Actually, that doesn’t “run the ideological gamut” at all. Because look who is missing – that’s right, progressives. Gray Davis is a moderate Democrat; there appears to be nobody at all to his left. The entire progressive movement, which represents at least a third of California, is totally absent from this conversation, whereas the right-wing is there in the form of Condi Rice and Arnold Schwarzenegger.

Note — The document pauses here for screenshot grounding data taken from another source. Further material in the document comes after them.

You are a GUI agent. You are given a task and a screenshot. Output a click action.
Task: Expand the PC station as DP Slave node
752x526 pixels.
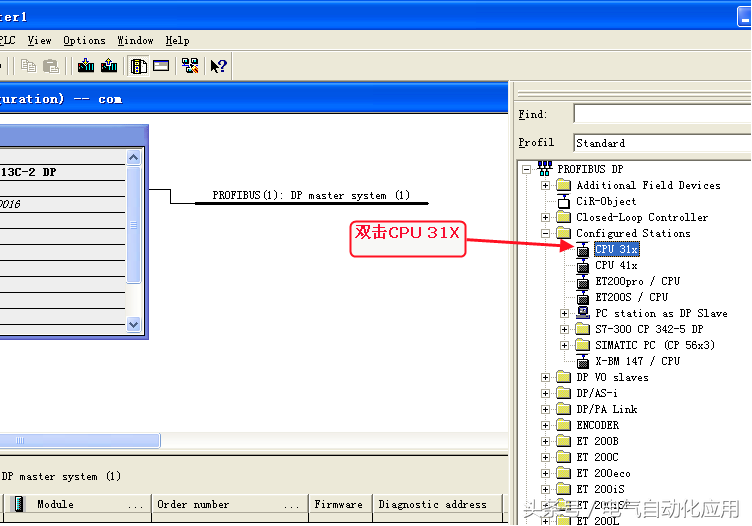pyautogui.click(x=565, y=313)
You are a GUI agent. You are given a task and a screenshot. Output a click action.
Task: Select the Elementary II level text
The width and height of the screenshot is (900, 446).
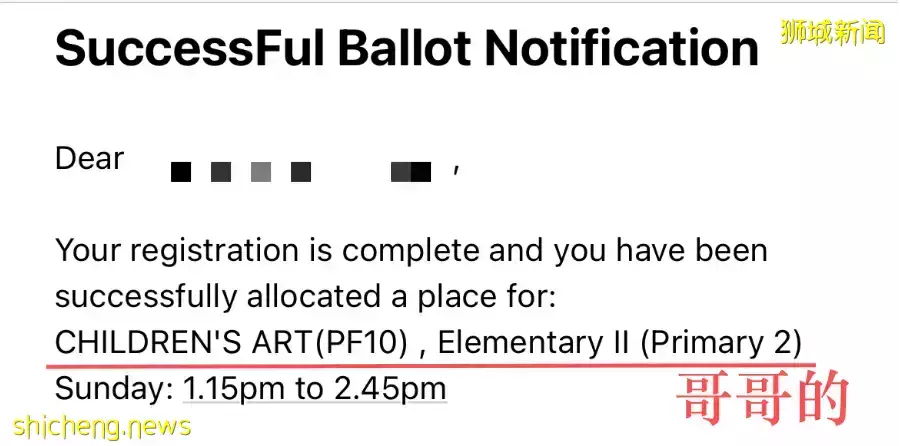tap(534, 343)
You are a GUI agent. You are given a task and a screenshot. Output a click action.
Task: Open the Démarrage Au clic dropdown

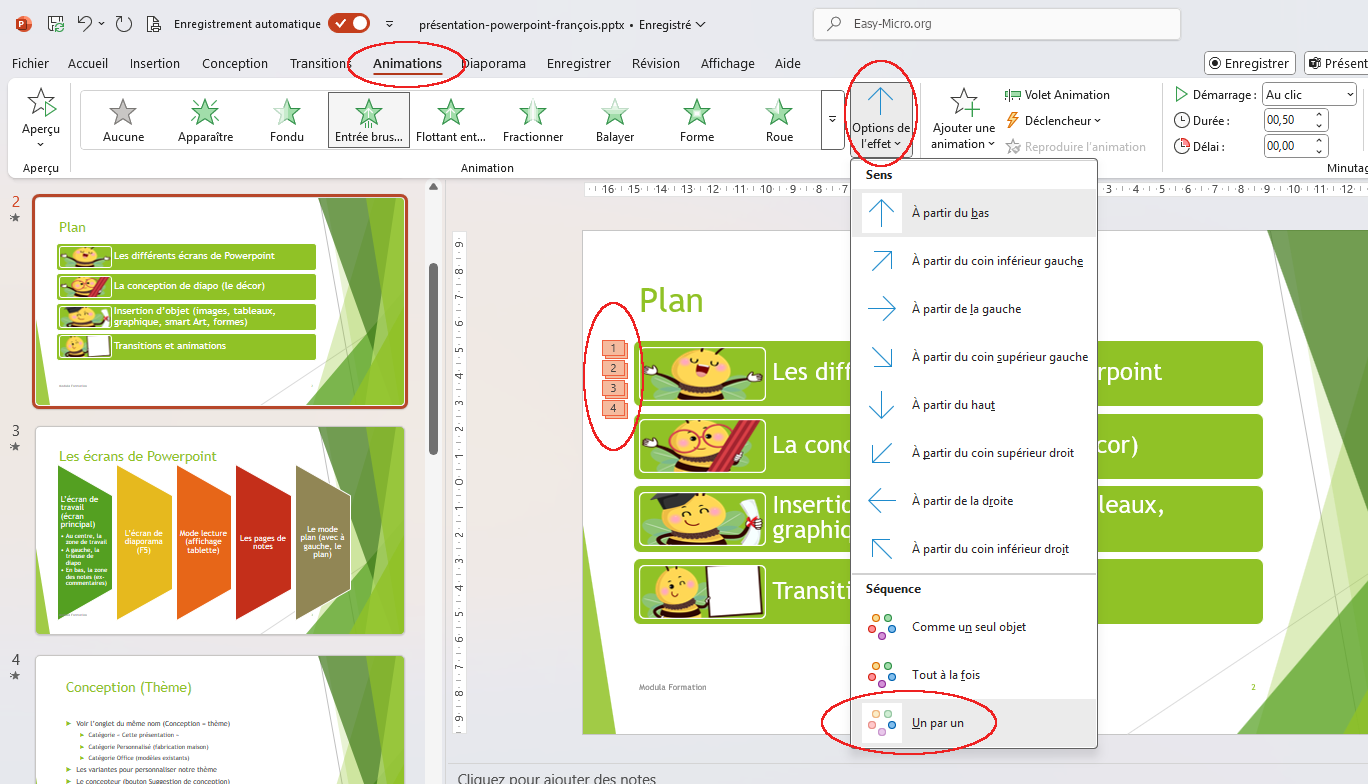1309,95
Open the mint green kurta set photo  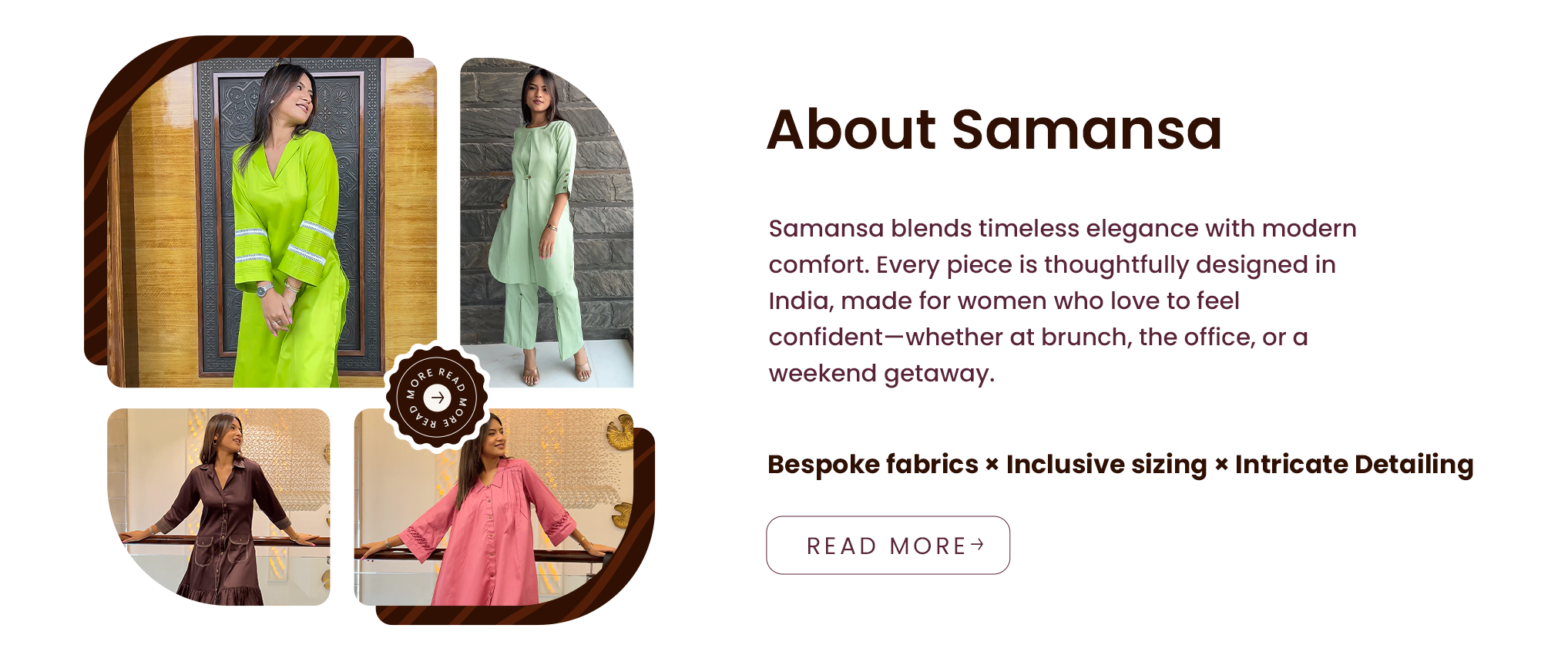tap(546, 223)
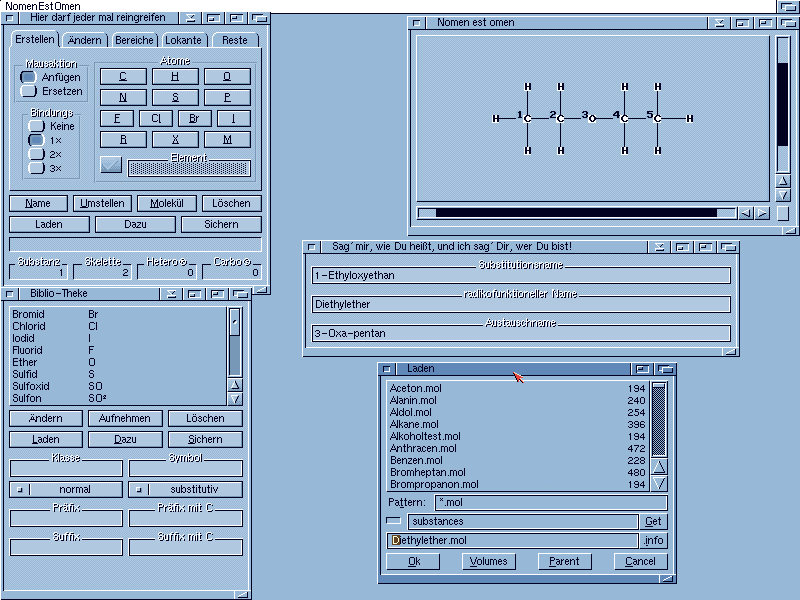Click the Bromine (Br) atom button
Viewport: 800px width, 600px height.
pyautogui.click(x=194, y=119)
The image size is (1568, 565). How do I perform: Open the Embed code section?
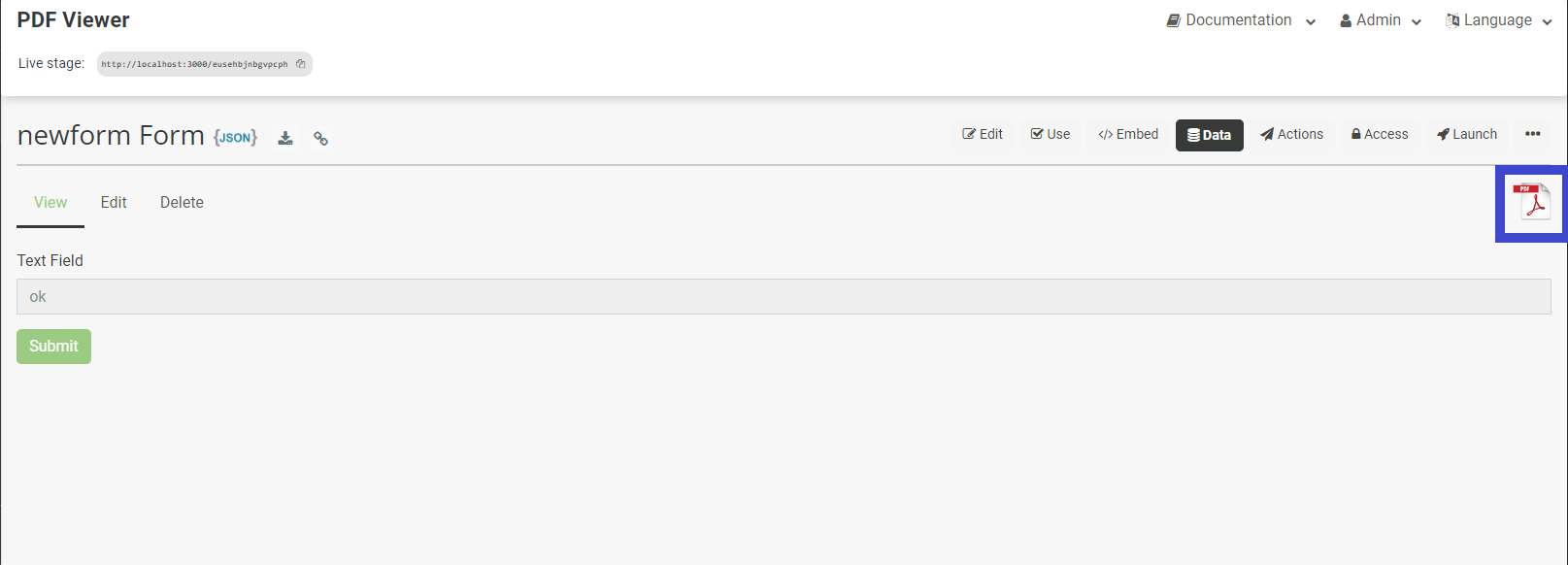coord(1128,135)
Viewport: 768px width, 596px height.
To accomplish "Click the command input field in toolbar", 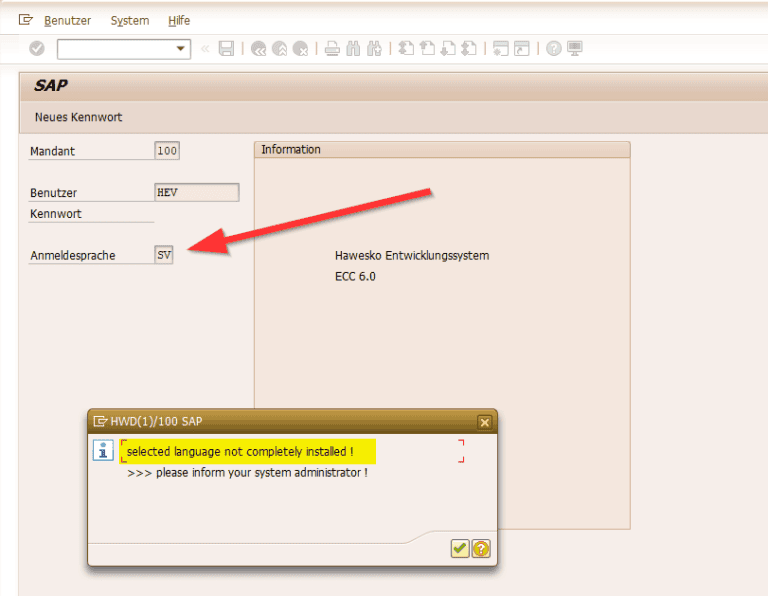I will tap(115, 48).
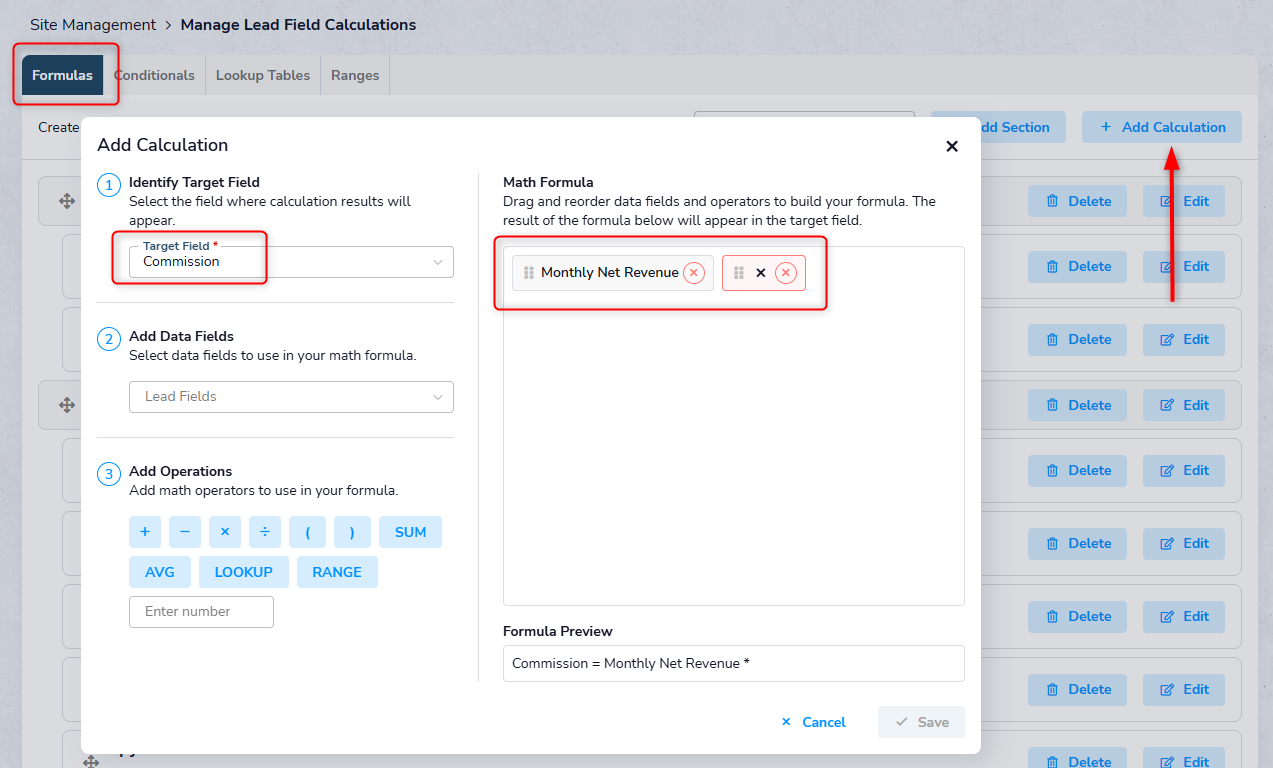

Looking at the proposed agenda, it’s clear why progressives have been frozen out of the process:

Berggruen, whose reading matter tends toward Sartre and Confucius, says in California he will be promoting common sense. For him, that means more constitutional controls on state spending, a halt to runaway pension costs, more authority for local government and new accountability measures for government programs. He also favors the creation of an endowment of sorts for the state university system that would help limit tuition and provide funds to attract and retain top teaching and research talent.

His reading matter ought to include Polanyi, Veblen, Sinclair and Stiglitz. Instead he’s promoting the same old failed corporate-friendly “centrist” reforms that Californians have already rejected, such as a spending cap (rejected twice by voters), slashing pension benefits even further to make retirement insecure, undermining the effectiveness of government programs by making them waste their time and money on ill-defined “accountability measures” and so on.

This is nothing more than the same corporate reform agenda that stalled out in 2009 and early 2010 for lack of public support. There’s nothing here about what people actually want or need, which is a robust public sector able to provide for the basic needs of the population so as to enable them to create new economic value. It’s all about constraining the public sector so that big corporations can do more of what they want to. No wonder progressives are excluded from this process – what we want isn’t what the wealthy “reformers” want.

Further, these proposed reforms are just nibbling around the edges. Joe Mathews and Mark Paul set out a very good set of much more important and useful reforms in their excellent new book California Crackup, and Jeff Lustig also set out not only good reforms but a coherent philosophy to organize them, rooted in a reassertion of the public good (res public) against the rise of corporate power, in his own excellent reform volume Remaking California.

I will have a lot more to say about both books after the election, but they set out the path down which California reform projects need to follow. The “Think Long Committee” takes us further down a very different path, a path Californians are set to reject next Tuesday: a path where the rich decide everything for the rest of us.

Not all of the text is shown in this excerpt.